Michael Dunn remains in legal limbo awaiting his freedom.
In March, the Kentucky Supreme Court ruled that Dunn, 46, of Jeffersonville, could not stand trial on five counts of sodomy of which he had previously been convicted.

At a status hearing in the case Tuesday, Montgomery County Circuit Judge Beth Maze she can’t release Dunn because she does not have legal jurisdiction over his case.

Maze told Dunn that the Supreme Court’s ruling sends the case back to the Court of Appeals, which must then remand it back to circuit court.
Dunn asked that he instead be released on bond in the meantime since he can’t be retried on the charges. Maze told him she can’t because of the jurisdictional issue.

Dunn is currently being held at the Montgomery County Regional Jail on a $100,000 bond.

Assistant Commonwealth Attorney Autumn Dmytrewycz advised Dunn that he could have his lawyer bring up the issue with the Appeals Court in the interim.

He was then returned to the jail with another status hearing scheduled for June 10.

Dunn was convicted in 2010 of five counts of first-degree sodomy involving a 14-year-old boy and sentenced to 50 years in prison. He was acquitted of two charges.

However, during the trial the jury instructions on all seven counts contained identical language.

Dunn made issue of this during subsequent appeals.

Maze ordered a retrial on all seven counts, even the two of which Dunn had been acquitted by the jury.
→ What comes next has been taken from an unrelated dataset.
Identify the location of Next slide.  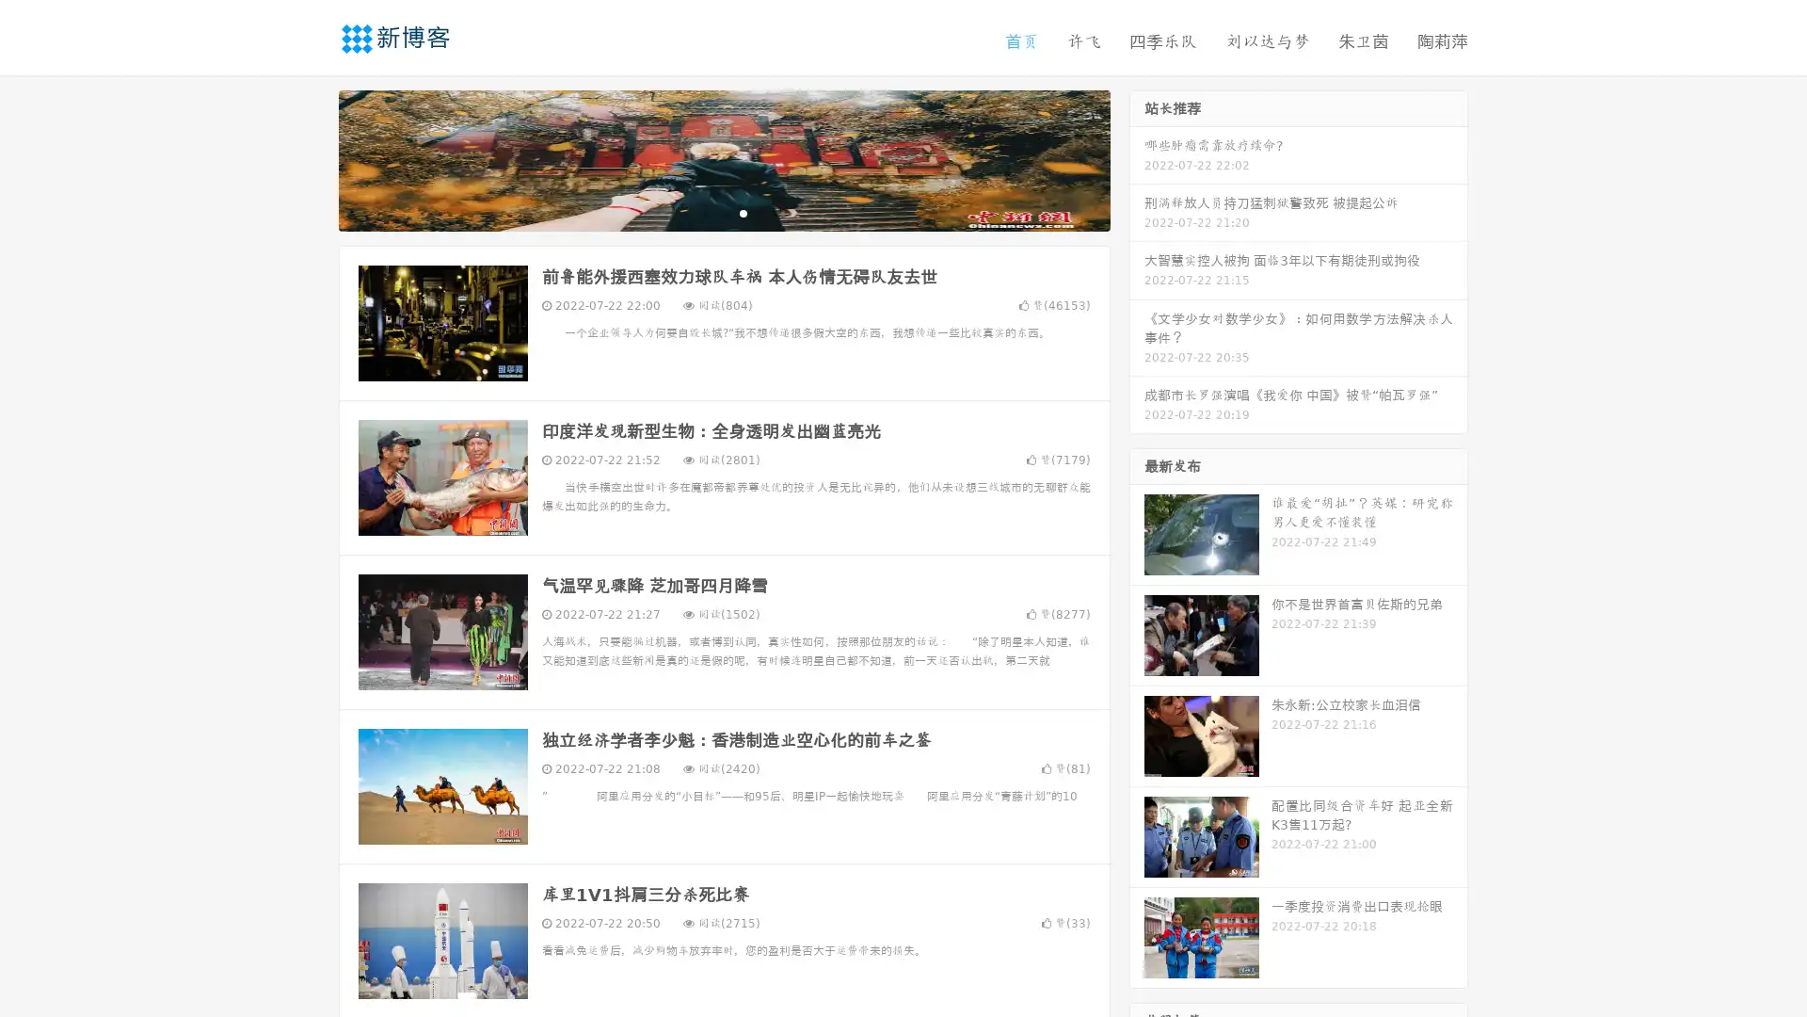
(1137, 158).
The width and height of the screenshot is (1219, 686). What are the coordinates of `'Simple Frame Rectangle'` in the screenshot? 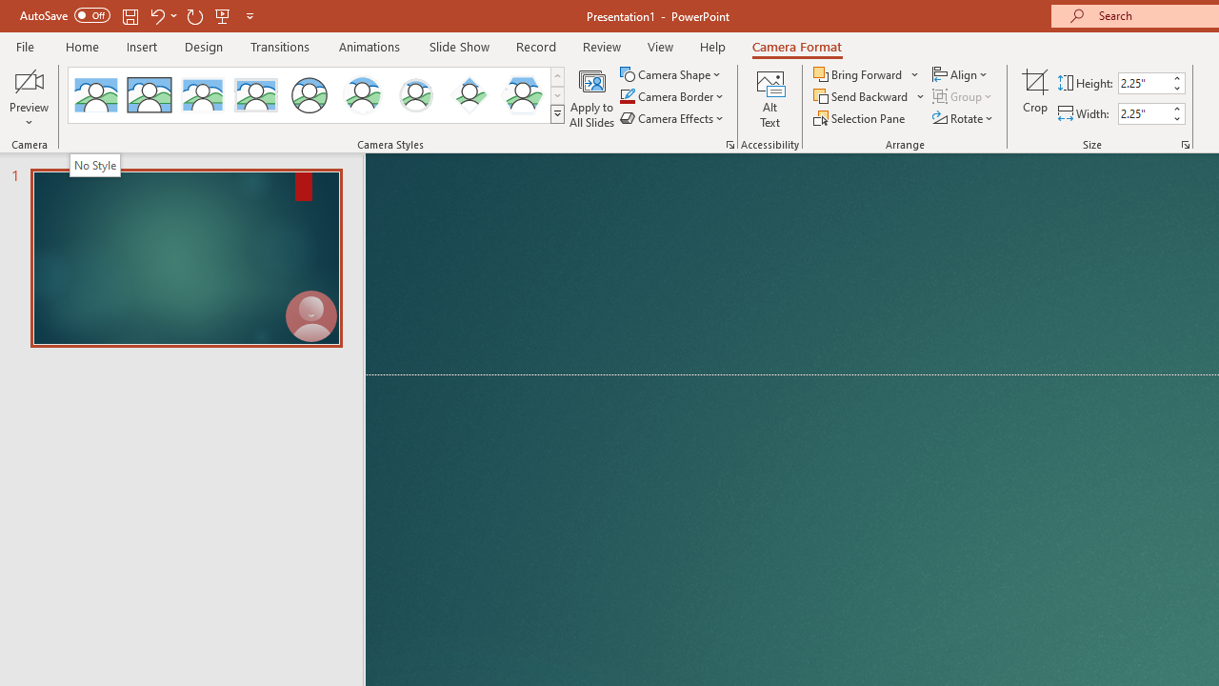 It's located at (149, 95).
Dunn then pursued the case to the Court of Appeals, which ruled that he could not be retried on the two counts of which he had not been convicted.

Dunn then appealed to the Supreme Court.

Dunn claimed that because he was acquitted on two of the seven identically worded counts, he may not be retried on the five that remain because you cannot distinguish between them.

In an opinion published March 17, the court ruled that to try Dunn again on the sodomy charges would violate his double-jeopardy right against successive prosecution.

A criminal defendant cannot be tried twice for the same alleged crime.